Bullies, Avoid Them, It’s More Beneficial

A young man I was mentoring came up to me one day, and asked me how I thought he should handle the bully who kept bullying him at school. As an infantry Marine I was taught to locate the enemy and destroy it. Growing up in North Philly I learn that you can’t be a punk because people would walk all over you. So as expected my advice went something like this, “Hey kid next time that bully approaches you punch him in the nose as hard as you can, and the bully will leave you alone.” I know you’re probably thinking I’m a terrible person but the kid didn’t take my advice, which was good for the both of us. My advice today would be to avoid the bully; this teaches a foundation for situational awareness, which is key for self defense. 

Some of you might ask well rundown I don’t understand why you feel that way when that way has worked for me. Some parents might have even given their children this same advice, and that’s understandable. This is an old way of thinking, and this old way of thinking should become obsolete. As a father I will too some day have to give my son advice on this matter. This piece is something that will work for the least experience to the expert, and it’s easy. So let me explain. 

As an infantry Marine I was taught to fight the enemy. Self defense is not the same as fighting the enemy. Self defense is about survival, and avoidance is key to survival. There’s nothing wrong in teaching our children to defend themselves because you never know when a real survival moment will arise. A bullying moment is not a survival moment. A bullying moment is part of the social experience. (I know this is a little vague but bullying is not abnormal, what would be abnormal would be if everyone treated everyone with kindness and respect all of the time).

So this is the gist of it:

Talk to the child, and come up with a plan. The plan is crucial. The goal is to find out what areas the child is being bullied because those are the areas that he or she will practice avoidance. So let’s say this child says I’m being bullied on social media and in the school lunchroom. Then you need to figure out what tools are at your disposal to help this child avoid the bully there. You should think through ways the child can avoid being bullied.  Be creative, be encouraging, and help the child gain some control of the situation.
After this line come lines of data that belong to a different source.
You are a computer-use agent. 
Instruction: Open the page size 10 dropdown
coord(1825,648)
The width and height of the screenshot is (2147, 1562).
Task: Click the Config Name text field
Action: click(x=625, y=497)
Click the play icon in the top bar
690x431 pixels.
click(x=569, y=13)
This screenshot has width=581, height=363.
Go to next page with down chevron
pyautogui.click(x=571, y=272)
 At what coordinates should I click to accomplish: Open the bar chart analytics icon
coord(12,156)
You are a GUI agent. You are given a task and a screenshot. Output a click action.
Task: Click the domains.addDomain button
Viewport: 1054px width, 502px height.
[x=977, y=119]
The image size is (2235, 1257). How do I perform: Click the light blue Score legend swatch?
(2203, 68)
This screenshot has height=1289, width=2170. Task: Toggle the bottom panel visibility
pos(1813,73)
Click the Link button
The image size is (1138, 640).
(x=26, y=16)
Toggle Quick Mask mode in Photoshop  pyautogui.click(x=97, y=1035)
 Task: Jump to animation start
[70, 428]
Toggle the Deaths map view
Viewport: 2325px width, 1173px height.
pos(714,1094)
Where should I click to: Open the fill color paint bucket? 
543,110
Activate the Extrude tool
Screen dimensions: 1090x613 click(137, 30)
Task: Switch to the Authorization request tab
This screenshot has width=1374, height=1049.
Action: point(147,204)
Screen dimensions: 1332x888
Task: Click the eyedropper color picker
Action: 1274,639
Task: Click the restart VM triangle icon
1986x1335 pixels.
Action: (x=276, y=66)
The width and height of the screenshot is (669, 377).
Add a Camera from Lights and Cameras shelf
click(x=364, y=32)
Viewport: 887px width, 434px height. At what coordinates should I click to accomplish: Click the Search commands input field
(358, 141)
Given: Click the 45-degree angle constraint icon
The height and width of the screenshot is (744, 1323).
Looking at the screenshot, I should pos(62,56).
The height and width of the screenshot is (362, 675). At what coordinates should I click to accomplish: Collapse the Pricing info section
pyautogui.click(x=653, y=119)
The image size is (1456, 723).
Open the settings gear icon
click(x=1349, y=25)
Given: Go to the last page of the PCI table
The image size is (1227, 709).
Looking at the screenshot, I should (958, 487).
Now avoidance is not weakness as some might think. We are not teaching children to avoid their problems either. A child who is bullying is just that a child, and he or she is someone’s child at that. By teaching a child to be aware of the areas the bully chooses to bully him or her the child is learning situational awareness.  The child is also being given the opportunity to take some control of the situation, and this is extremely important. With a little work the bullying issue will not be an issue. A child with a little control over a situation they thought was uncontrollable would have confidence to work on some of the more crippling issues going on in their lives.